"""

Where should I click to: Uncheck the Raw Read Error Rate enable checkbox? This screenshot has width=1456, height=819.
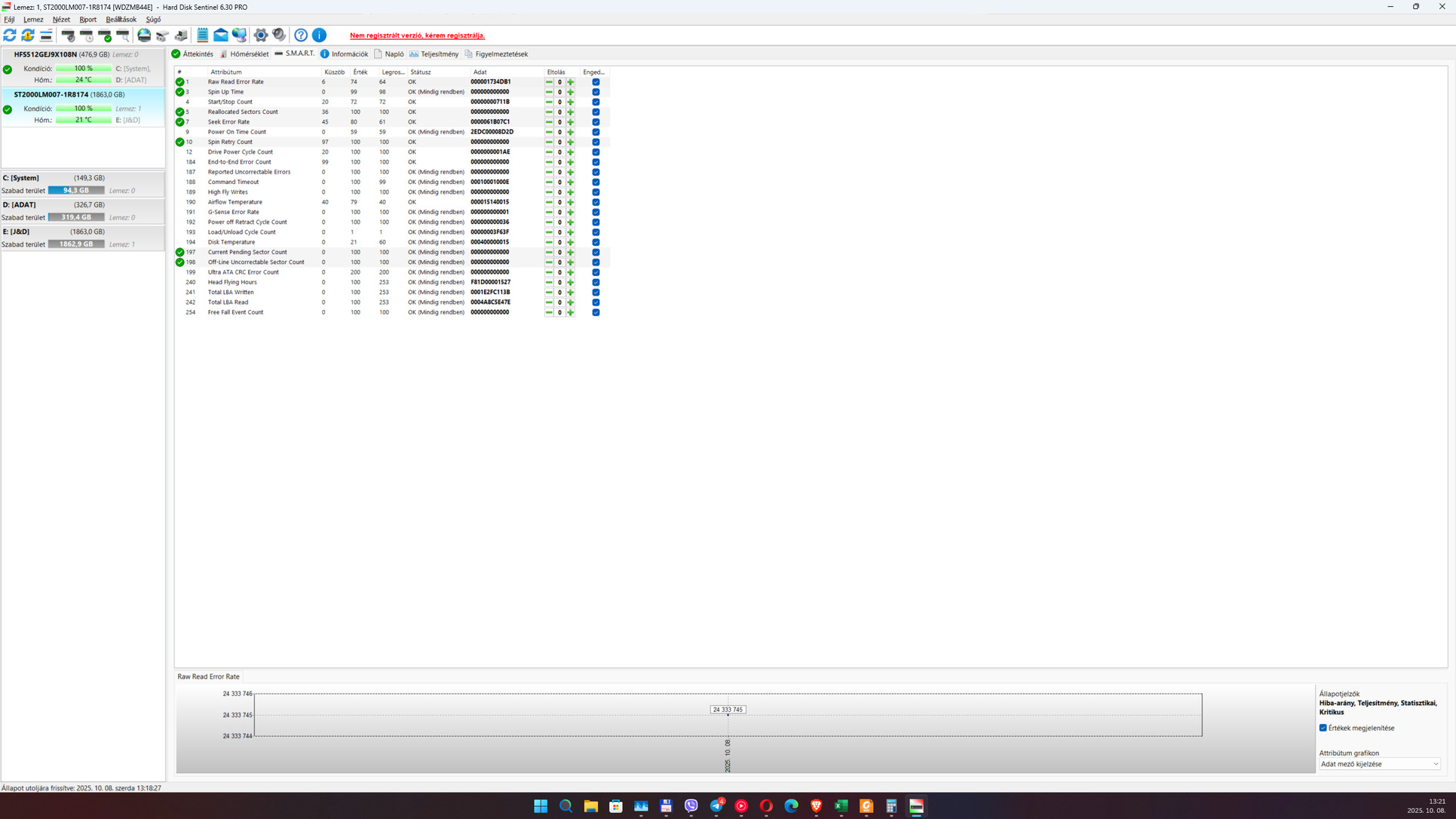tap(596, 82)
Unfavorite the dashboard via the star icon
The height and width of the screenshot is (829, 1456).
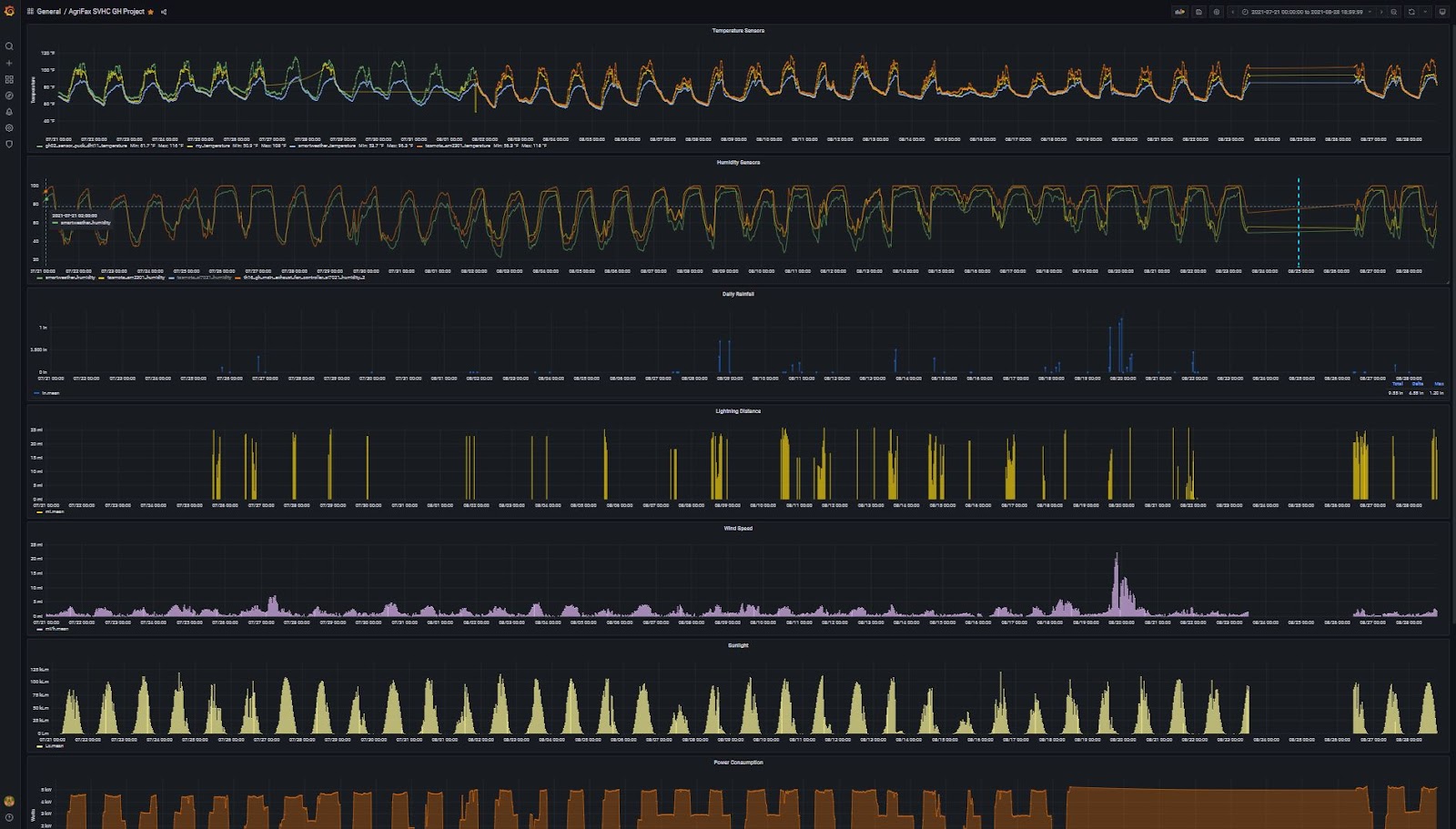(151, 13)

"""

> [Task description] The copy must reproduce the listing above verbatim and contain no pictures.

> [Task output]
Where should I click to: Uncheck the Raw Read Error Rate enable checkbox? This screenshot has width=1456, height=819.
tap(596, 82)
Unfavorite the dashboard via the star icon
The height and width of the screenshot is (829, 1456).
(151, 13)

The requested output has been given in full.